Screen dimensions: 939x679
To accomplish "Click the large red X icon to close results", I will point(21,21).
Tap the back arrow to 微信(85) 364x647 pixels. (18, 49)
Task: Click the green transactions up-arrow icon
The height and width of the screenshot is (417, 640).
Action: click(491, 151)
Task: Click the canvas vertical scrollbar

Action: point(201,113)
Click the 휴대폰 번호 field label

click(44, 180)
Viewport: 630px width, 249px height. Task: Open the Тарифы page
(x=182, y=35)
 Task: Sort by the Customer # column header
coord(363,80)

==

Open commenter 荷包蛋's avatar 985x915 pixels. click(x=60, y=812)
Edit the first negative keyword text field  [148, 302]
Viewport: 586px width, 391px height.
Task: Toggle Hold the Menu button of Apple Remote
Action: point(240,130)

* * *

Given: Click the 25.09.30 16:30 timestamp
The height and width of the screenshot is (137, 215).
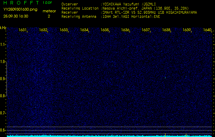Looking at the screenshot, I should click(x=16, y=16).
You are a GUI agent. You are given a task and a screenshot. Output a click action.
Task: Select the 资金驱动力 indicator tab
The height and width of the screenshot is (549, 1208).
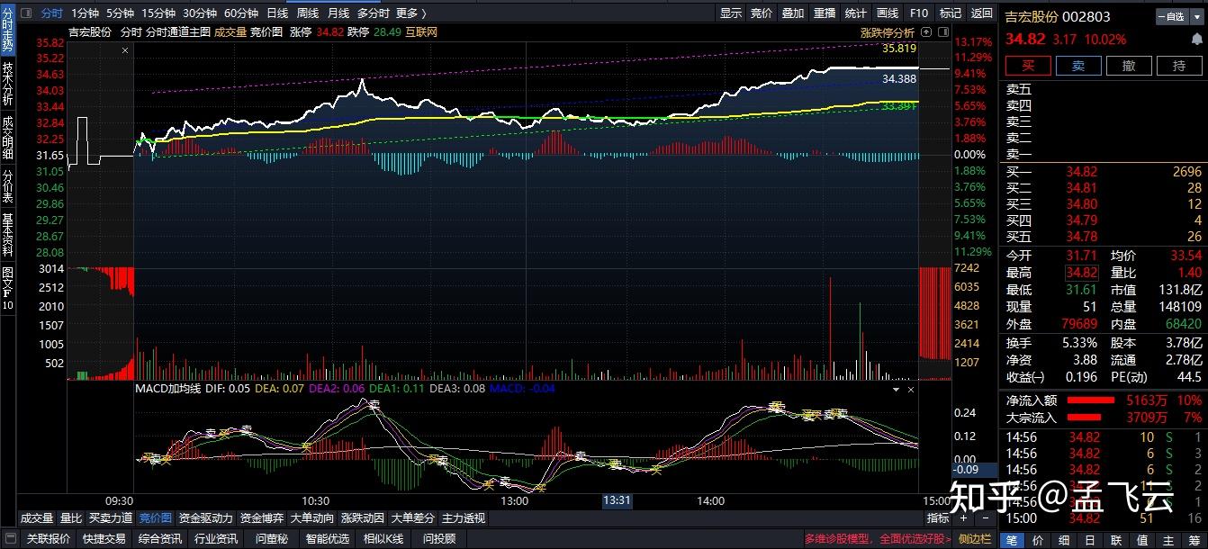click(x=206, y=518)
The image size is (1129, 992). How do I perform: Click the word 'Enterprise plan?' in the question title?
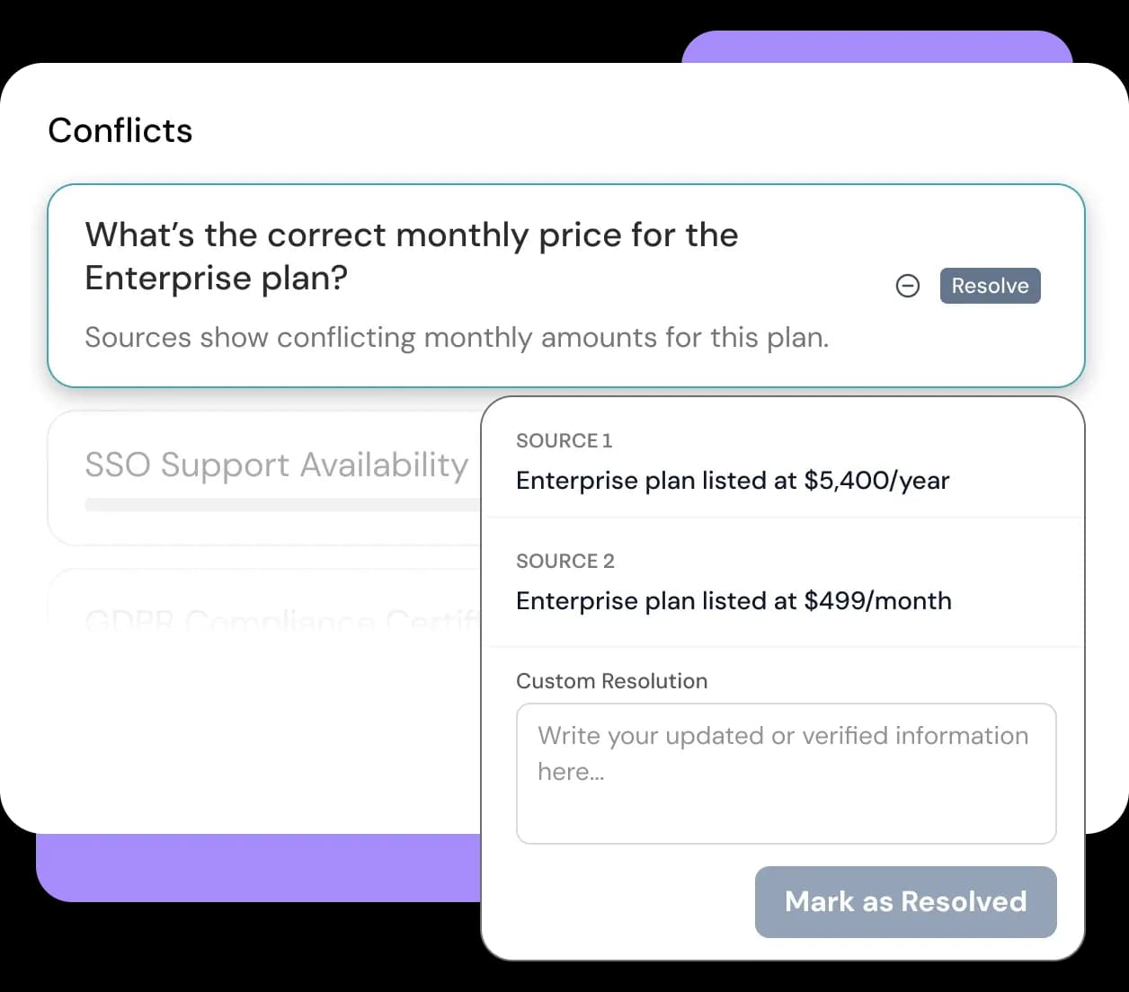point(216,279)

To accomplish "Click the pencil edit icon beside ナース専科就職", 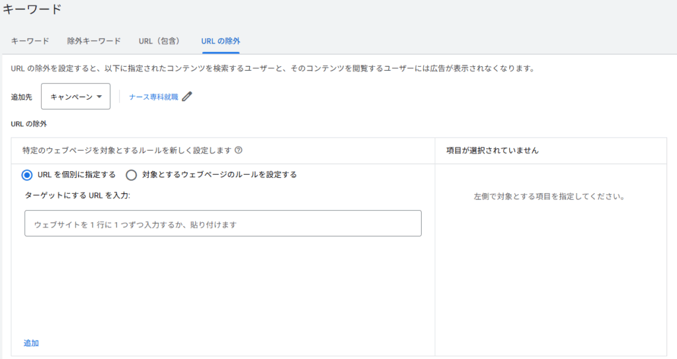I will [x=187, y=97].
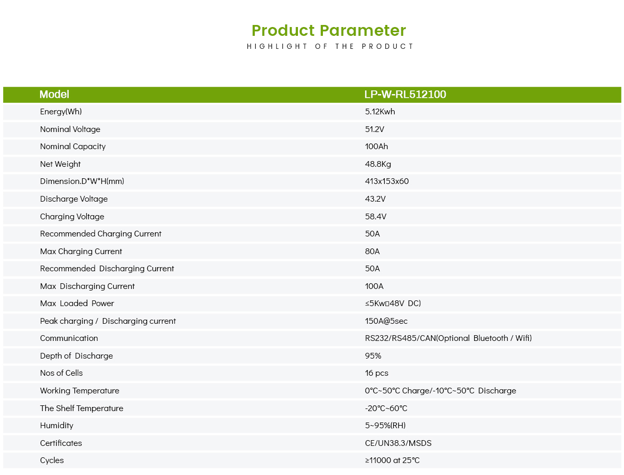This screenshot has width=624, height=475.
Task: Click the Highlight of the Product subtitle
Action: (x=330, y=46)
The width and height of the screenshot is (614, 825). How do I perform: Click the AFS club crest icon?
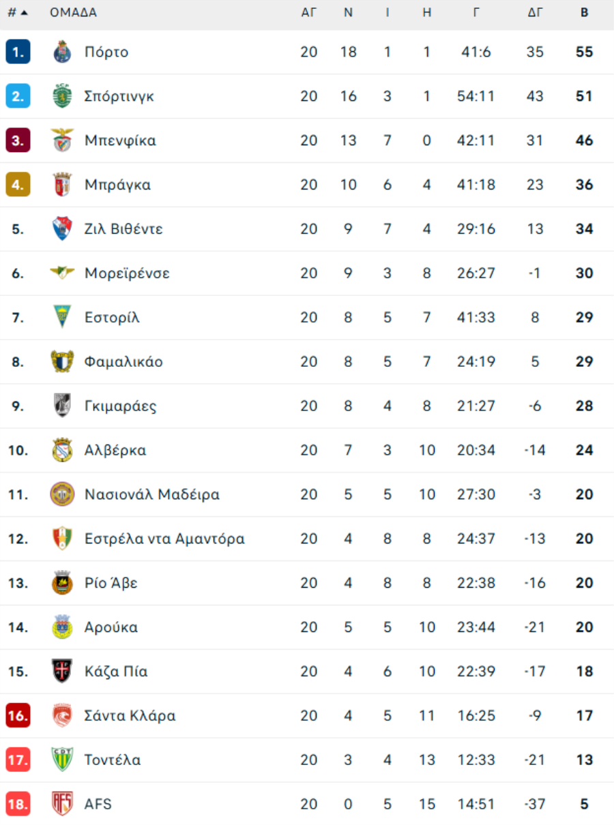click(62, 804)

Exercise objective
Your answer should hold every line of the entries that contains the string "pixels".

Task output
Tap the back arrow to 微信(85) 364x647 pixels. (18, 49)
Open commenter 荷包蛋's avatar 985x915 pixels. click(x=60, y=812)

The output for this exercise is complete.